## 演習用本文
■ ■ ■ ■ ■
本発明の粒状洗剤は、家庭用、商業用、工業用の用途として利用可能であり、なかでも家庭用として好適に利用可能であり、衣料用として特に好適である。
洗浄対象物(被洗物)の種類は、家庭における洗濯で洗浄対象とされているものと同様のものが挙げられ、たとえば衣類、布巾、タオル類、シーツ、カーテン等の繊維製品等が例示される。
【実施例】
【0037】
以下に実施例を用いて本発明をさらに詳しく説明するが、本発明はこれら実施例に限定されるものではない。本実施例において「%」は特に断りがない限り「質量%」を示す。
各例の粒状洗剤の組成を表1、2に示した。
本実施例において使用した原料は下記の通りである。
【0038】
・(A)成分:水不溶性成分
ゼオライト(商品名「シルトンB」、水澤化学工業株式会社製)粒状、25℃のイオン交換水に対して溶解しないもの。
ベントナイト(商品名「ラウンドロジルPR414」、ズード・ケミ社製)粒状、25℃のイオン交換水に対して溶解しないもの。
【0039】
・(B)成分:アルカリ金属の炭酸塩
炭酸Na(商品名「粒灰」、ソーダアッシュジャパン株式会社製)粒状。
【0040】
・(C)成分:アルカリ金属の重炭酸塩
炭酸水素Na(商品名「Bicarbonate」、Penrice社製)粒状。
【0041】
・(D)成分:界面活性剤
・・ノニオン界面活性剤(D1)
LMAO(商品名「LMAO−90」、株式会社日本触媒製)液状。
【0042】
・・非石鹸系アニオン界面活性剤(D2)
LAS(商品名「ライポン」、ライオン株式会社製)直鎖アルキル(炭素数10〜14)ベンゼンスルホン酸、粒状。粒状洗剤の製造時に中和されてナトリウム塩となる。
AES(ポリオキシエチレンアルキルエーテル硫酸(商品名「タイポールSFES−733」、泰光油脂化学工業株式会社製)を硫酸Na(商品名「中性無機塩」、四国化成工業株式会社製)に噴霧して顆粒状としたもの)顆粒状。
MES(商品名「MIZULAN FL−80」、ライオンエコケミカルズ社製)パウダー状。
■ ■ ■ ■ ■
## 記録データ
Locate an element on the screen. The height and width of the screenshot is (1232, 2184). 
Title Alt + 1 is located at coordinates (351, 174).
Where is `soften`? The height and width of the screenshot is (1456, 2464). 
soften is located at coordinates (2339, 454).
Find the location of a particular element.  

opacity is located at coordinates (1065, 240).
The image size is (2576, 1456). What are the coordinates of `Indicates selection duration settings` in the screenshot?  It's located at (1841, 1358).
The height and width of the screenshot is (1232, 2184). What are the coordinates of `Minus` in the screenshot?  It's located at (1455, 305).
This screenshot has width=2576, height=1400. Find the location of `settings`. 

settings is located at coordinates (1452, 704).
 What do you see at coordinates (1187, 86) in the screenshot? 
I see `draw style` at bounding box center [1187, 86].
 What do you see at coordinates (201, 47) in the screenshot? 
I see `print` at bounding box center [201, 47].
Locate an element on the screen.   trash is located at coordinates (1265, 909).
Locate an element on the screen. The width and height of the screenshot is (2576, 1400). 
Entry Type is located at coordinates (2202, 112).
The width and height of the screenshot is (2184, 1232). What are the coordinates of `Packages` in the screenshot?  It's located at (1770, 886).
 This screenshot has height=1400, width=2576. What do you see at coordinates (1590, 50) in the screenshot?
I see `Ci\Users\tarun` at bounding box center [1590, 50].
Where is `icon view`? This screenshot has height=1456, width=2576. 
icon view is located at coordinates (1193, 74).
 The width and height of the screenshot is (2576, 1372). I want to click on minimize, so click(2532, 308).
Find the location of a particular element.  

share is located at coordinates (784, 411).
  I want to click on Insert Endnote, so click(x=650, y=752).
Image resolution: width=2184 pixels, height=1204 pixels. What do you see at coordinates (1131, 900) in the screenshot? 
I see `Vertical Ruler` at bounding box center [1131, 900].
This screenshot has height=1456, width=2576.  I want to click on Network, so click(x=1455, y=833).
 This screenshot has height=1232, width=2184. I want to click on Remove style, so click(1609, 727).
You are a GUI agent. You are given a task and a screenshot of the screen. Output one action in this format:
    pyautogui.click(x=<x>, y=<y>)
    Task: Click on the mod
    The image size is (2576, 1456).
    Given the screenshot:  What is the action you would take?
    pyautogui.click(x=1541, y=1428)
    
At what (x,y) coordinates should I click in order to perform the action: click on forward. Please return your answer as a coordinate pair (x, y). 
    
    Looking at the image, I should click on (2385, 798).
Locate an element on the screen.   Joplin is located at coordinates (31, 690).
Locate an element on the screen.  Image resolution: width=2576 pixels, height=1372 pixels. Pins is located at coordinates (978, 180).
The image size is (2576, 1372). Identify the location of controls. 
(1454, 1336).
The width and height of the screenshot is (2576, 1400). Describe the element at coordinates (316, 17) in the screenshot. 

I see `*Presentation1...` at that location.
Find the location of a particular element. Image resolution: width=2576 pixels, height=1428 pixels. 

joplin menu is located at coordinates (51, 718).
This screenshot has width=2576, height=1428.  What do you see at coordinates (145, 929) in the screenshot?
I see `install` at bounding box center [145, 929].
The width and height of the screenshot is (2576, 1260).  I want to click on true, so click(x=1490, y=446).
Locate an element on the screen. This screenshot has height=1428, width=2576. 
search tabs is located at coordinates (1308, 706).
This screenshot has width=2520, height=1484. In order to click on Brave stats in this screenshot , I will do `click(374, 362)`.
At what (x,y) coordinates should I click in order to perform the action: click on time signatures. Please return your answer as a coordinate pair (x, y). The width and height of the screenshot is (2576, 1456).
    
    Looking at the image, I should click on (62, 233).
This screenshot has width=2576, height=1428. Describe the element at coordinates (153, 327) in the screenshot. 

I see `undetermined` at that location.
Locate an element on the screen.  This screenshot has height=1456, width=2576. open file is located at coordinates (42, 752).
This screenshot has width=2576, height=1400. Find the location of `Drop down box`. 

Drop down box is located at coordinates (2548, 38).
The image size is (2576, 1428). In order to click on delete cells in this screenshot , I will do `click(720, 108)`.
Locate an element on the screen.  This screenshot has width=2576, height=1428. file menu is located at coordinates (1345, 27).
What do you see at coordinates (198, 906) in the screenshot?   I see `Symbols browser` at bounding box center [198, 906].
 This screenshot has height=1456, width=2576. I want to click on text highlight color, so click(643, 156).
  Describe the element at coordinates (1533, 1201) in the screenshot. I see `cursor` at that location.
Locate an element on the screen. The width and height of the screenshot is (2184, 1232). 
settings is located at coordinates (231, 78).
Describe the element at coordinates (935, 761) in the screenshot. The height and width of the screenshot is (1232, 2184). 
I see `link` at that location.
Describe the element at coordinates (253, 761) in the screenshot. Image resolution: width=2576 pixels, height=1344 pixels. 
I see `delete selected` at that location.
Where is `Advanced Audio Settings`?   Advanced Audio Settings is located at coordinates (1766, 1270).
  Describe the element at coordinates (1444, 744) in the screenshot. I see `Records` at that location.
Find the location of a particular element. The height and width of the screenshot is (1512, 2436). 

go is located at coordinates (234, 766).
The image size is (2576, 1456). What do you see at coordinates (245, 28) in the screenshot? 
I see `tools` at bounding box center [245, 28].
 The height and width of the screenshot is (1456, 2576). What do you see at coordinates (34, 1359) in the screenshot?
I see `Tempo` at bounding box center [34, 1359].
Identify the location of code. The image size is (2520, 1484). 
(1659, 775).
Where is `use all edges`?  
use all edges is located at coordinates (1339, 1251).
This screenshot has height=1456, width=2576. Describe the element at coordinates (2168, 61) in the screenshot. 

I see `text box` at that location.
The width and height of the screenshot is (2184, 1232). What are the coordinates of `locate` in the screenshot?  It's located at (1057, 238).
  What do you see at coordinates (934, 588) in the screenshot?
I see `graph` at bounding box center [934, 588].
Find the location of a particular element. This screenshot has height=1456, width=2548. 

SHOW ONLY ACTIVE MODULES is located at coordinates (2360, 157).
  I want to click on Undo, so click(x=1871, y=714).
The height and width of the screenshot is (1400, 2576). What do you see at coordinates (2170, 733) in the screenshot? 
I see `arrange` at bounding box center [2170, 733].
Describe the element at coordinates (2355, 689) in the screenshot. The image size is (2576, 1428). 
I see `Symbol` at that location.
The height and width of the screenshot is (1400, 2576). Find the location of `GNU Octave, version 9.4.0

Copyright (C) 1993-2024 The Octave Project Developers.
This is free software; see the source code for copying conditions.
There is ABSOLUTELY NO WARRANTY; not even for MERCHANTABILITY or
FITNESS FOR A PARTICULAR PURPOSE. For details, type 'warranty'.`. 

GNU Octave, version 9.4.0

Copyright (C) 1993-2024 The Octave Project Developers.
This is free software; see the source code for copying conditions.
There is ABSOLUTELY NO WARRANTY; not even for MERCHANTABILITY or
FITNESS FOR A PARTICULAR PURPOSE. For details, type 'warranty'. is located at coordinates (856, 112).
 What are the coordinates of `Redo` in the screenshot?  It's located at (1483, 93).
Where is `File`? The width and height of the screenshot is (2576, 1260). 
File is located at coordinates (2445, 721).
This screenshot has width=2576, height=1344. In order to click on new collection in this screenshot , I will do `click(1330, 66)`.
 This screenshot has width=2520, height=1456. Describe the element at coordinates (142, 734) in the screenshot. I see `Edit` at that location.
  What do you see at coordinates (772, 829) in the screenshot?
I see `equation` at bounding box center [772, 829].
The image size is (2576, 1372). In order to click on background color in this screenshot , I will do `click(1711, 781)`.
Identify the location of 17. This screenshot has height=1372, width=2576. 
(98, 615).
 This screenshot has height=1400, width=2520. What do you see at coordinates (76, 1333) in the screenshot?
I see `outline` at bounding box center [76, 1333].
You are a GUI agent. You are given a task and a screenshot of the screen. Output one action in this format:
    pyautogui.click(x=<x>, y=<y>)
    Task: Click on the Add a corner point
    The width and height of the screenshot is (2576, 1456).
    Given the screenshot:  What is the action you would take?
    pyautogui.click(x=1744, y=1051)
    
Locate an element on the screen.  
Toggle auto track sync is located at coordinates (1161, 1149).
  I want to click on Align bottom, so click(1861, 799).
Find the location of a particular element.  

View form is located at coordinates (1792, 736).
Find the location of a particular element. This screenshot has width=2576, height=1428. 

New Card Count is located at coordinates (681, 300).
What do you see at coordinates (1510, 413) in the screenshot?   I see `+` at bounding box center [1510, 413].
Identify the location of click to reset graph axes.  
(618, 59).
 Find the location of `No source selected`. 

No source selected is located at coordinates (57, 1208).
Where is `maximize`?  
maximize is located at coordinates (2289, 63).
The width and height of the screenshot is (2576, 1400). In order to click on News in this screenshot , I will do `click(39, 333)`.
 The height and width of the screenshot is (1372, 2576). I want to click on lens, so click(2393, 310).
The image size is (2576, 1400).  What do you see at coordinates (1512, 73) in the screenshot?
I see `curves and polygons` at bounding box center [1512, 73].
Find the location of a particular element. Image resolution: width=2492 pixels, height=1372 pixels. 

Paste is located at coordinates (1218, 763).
■ ■ ■ ■ ■
## 問題
1) 粒状洗剤の本文のうち、「本発明の粒状洗剤は、家庭用、」から「各例の粒状洗剤の組成を表1、2に示した。」までを、両端の語句も含めて一字も変えずに書き写すこと。
2) 粒状洗剤の本文で「以下に実施例を用いて」で始まる段落を、要点を残して箇条書きに改めること。
データはこの課題には関わらない。

## 各問の解答
1)
本発明の粒状洗剤は、家庭用、商業用、工業用の用途として利用可能であり、なかでも家庭用として好適に利用可能であり、衣料用として特に好適である。
洗浄対象物(被洗物)の種類は、家庭における洗濯で洗浄対象とされているものと同様のものが挙げられ、たとえば衣類、布巾、タオル類、シーツ、カーテン等の繊維製品等が例示される。
【実施例】
【0037】
以下に実施例を用いて本発明をさらに詳しく説明するが、本発明はこれら実施例に限定されるものではない。本実施例において「%」は特に断りがない限り「質量%」を示す。
各例の粒状洗剤の組成を表1、2に示した。

2)
- 本発明は実施例によってさらに詳しく説明されるが、実施例に限定されるものではない。
- 本実施例の「%」は、特に断りがない限り「質量%」を示す。